- Exercise input:
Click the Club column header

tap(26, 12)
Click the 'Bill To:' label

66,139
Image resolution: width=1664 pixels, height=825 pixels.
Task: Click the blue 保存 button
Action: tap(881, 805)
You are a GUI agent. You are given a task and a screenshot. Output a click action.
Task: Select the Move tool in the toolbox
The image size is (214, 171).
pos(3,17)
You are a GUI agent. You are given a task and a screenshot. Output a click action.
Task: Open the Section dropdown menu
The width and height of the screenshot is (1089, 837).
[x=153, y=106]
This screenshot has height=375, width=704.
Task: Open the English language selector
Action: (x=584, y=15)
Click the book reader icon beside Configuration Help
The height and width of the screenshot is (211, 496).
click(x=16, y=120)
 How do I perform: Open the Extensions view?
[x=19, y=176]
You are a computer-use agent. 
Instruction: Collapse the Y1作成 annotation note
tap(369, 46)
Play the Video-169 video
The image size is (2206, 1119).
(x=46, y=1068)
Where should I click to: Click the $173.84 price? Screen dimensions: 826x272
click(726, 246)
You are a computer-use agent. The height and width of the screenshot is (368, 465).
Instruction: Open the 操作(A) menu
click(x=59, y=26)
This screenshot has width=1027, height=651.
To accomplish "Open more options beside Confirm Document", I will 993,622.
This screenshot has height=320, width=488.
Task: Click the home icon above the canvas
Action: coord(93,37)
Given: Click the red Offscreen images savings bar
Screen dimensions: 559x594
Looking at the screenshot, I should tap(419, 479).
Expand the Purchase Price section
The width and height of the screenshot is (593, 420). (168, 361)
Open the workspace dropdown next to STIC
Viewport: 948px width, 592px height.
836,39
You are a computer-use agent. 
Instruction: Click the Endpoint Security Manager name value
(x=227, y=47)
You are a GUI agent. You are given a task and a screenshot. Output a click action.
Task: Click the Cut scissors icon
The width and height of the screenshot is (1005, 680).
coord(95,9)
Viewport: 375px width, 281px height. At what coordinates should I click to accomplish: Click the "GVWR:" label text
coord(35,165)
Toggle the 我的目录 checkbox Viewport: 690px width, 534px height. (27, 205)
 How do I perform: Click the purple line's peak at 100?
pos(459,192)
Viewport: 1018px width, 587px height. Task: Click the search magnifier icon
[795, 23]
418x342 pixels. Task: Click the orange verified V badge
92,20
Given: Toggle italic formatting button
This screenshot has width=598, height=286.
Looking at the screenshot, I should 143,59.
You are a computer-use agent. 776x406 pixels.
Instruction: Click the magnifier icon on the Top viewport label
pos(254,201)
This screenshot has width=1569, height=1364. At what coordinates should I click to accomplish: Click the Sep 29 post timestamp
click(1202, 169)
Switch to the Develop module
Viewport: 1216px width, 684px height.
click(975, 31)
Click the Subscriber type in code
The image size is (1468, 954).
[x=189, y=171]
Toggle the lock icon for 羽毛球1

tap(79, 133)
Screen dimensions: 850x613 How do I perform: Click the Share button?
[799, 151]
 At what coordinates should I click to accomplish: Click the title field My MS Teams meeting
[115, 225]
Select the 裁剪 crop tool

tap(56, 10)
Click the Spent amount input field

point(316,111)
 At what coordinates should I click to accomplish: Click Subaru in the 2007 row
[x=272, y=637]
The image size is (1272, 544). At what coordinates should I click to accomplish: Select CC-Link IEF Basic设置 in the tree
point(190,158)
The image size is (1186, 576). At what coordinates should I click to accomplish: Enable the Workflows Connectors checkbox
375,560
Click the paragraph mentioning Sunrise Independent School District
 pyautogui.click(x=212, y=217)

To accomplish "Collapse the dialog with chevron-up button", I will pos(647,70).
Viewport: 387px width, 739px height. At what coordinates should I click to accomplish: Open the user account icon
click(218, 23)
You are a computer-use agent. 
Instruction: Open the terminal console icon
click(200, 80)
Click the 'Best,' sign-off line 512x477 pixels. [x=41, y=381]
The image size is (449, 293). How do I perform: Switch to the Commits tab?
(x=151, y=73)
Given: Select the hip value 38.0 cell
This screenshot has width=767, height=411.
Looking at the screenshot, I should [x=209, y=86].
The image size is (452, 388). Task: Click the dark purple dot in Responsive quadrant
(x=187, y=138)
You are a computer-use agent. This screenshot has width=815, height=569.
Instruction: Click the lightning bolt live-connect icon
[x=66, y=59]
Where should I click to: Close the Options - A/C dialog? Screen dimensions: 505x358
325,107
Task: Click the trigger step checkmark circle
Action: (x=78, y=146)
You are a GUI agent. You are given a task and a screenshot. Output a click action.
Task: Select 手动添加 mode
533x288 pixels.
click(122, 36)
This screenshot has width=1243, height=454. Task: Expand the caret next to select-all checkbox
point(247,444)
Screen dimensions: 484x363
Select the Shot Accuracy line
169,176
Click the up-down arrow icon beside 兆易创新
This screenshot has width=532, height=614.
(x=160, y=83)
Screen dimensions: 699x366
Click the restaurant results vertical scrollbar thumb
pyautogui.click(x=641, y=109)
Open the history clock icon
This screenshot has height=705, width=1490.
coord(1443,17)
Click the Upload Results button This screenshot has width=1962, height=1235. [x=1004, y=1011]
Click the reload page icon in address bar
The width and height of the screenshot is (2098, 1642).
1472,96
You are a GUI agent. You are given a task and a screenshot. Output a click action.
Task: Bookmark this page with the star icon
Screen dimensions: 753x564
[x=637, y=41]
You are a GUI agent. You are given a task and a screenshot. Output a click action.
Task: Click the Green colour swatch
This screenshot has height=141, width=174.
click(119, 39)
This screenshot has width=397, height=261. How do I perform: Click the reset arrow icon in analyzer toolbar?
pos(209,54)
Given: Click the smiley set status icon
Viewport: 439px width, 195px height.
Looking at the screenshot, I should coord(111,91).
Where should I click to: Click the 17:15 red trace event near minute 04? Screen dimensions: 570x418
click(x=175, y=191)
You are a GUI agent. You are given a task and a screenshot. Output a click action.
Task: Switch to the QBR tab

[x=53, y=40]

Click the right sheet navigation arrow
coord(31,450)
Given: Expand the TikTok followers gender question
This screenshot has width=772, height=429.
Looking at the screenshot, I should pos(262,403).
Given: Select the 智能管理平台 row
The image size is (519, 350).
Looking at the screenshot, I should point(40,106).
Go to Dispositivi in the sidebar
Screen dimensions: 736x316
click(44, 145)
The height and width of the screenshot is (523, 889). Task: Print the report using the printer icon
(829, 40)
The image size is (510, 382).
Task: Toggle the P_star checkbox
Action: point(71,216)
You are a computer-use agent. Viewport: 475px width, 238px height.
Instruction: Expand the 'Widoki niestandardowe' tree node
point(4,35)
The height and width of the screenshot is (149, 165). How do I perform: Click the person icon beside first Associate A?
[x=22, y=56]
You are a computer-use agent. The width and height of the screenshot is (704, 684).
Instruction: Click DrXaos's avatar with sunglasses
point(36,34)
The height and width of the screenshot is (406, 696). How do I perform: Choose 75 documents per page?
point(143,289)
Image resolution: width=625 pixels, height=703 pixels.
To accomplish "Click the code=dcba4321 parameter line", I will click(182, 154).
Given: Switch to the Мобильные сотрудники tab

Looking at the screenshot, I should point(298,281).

- Instructions for the task:
Render the records as a Markdown table with the columns Row and Line, one numbered row per line and blank lines omitted. Begin at the line that contains "Expand the Purchase Price section" and stop after the line that contains "(x=227, y=47)".

- Response:
| Row | Line |
|---|---|
| 1 | Expand the Purchase Price section |
| 2 | The width and height of the screenshot is (593, 420). (168, 361) |
| 3 | Open the workspace dropdown next to STIC |
| 4 | Viewport: 948px width, 592px height. |
| 5 | 836,39 |
| 6 | You are a computer-use agent.  |
| 7 | Instruction: Click the Endpoint Security Manager name value |
| 8 | (x=227, y=47) |